WHAT TO WORK ON. Below are lines of data; restate word for word those running from the line containing "Given: Open Collections toolbar icon" to the line containing "Click the Parsel value 29", inclusive, and no others.

RECORDS SHOWN.
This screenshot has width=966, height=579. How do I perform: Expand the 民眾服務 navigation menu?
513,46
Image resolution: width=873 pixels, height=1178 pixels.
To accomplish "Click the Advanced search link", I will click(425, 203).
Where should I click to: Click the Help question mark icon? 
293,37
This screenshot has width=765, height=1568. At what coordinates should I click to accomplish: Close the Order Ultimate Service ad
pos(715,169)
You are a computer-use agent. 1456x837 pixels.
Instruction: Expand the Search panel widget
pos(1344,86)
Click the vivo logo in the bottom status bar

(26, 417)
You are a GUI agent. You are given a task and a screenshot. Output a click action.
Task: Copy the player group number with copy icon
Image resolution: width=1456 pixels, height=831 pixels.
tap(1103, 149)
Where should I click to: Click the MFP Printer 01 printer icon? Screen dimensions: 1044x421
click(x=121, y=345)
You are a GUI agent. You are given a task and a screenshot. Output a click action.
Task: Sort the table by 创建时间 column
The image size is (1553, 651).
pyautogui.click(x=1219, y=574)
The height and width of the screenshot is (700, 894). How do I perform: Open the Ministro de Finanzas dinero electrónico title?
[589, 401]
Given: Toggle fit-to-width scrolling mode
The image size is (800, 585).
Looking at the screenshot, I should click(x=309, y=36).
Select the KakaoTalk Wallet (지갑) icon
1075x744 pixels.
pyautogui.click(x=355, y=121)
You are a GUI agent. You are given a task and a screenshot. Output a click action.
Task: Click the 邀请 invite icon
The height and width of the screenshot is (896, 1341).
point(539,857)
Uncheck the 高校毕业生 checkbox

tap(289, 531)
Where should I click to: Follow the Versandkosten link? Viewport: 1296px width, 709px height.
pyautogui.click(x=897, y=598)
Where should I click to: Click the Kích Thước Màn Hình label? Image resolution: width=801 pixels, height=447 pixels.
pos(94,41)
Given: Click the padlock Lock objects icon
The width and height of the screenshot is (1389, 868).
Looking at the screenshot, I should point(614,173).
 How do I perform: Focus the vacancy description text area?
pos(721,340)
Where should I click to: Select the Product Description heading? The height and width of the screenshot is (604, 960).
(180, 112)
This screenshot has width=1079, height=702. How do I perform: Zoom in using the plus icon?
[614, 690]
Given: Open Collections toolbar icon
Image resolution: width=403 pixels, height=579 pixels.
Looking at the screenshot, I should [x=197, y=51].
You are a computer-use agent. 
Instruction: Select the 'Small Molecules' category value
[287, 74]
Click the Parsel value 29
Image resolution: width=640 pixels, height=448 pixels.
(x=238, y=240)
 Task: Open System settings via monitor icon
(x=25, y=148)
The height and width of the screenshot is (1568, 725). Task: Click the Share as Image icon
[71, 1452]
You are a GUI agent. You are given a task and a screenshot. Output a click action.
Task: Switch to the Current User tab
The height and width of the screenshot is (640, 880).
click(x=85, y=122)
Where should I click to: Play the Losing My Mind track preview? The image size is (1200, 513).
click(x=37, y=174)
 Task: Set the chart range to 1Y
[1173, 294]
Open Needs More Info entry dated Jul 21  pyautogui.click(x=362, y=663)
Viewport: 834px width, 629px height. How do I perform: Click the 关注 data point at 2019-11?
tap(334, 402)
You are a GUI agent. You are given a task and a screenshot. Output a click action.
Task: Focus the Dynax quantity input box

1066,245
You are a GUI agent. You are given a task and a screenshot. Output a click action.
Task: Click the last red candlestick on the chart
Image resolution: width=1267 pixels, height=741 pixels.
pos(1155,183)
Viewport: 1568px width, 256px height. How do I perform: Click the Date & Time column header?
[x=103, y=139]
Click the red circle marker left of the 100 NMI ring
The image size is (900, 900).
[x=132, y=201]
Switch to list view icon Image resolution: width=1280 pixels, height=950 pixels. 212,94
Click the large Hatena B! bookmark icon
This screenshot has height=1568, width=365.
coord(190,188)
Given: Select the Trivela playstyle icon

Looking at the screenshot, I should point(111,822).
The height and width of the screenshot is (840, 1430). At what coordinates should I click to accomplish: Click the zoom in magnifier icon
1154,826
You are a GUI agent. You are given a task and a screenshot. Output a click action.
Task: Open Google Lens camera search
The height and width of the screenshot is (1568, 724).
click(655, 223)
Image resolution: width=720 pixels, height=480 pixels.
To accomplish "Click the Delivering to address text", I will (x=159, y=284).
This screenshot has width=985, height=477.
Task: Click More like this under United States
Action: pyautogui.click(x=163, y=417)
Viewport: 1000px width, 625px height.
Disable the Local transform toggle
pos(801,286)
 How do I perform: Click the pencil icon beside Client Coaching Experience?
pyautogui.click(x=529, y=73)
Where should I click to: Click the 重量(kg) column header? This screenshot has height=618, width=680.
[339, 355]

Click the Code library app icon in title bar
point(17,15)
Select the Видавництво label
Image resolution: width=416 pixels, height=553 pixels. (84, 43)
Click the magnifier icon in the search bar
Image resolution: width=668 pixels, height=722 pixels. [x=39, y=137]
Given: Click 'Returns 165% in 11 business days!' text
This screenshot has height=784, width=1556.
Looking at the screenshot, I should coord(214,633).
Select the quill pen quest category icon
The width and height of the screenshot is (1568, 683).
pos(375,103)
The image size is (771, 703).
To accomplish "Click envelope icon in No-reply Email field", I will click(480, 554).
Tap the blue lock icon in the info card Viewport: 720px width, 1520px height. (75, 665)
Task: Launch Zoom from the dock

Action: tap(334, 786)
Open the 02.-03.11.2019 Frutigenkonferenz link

EXPECTED OUTPUT.
Given: Open Collections toolbar icon
Image resolution: width=403 pixels, height=579 pixels.
Looking at the screenshot, I should [x=197, y=51].
You are a computer-use agent. 
Instruction: Select the 'Small Molecules' category value
[287, 74]
Click the Parsel value 29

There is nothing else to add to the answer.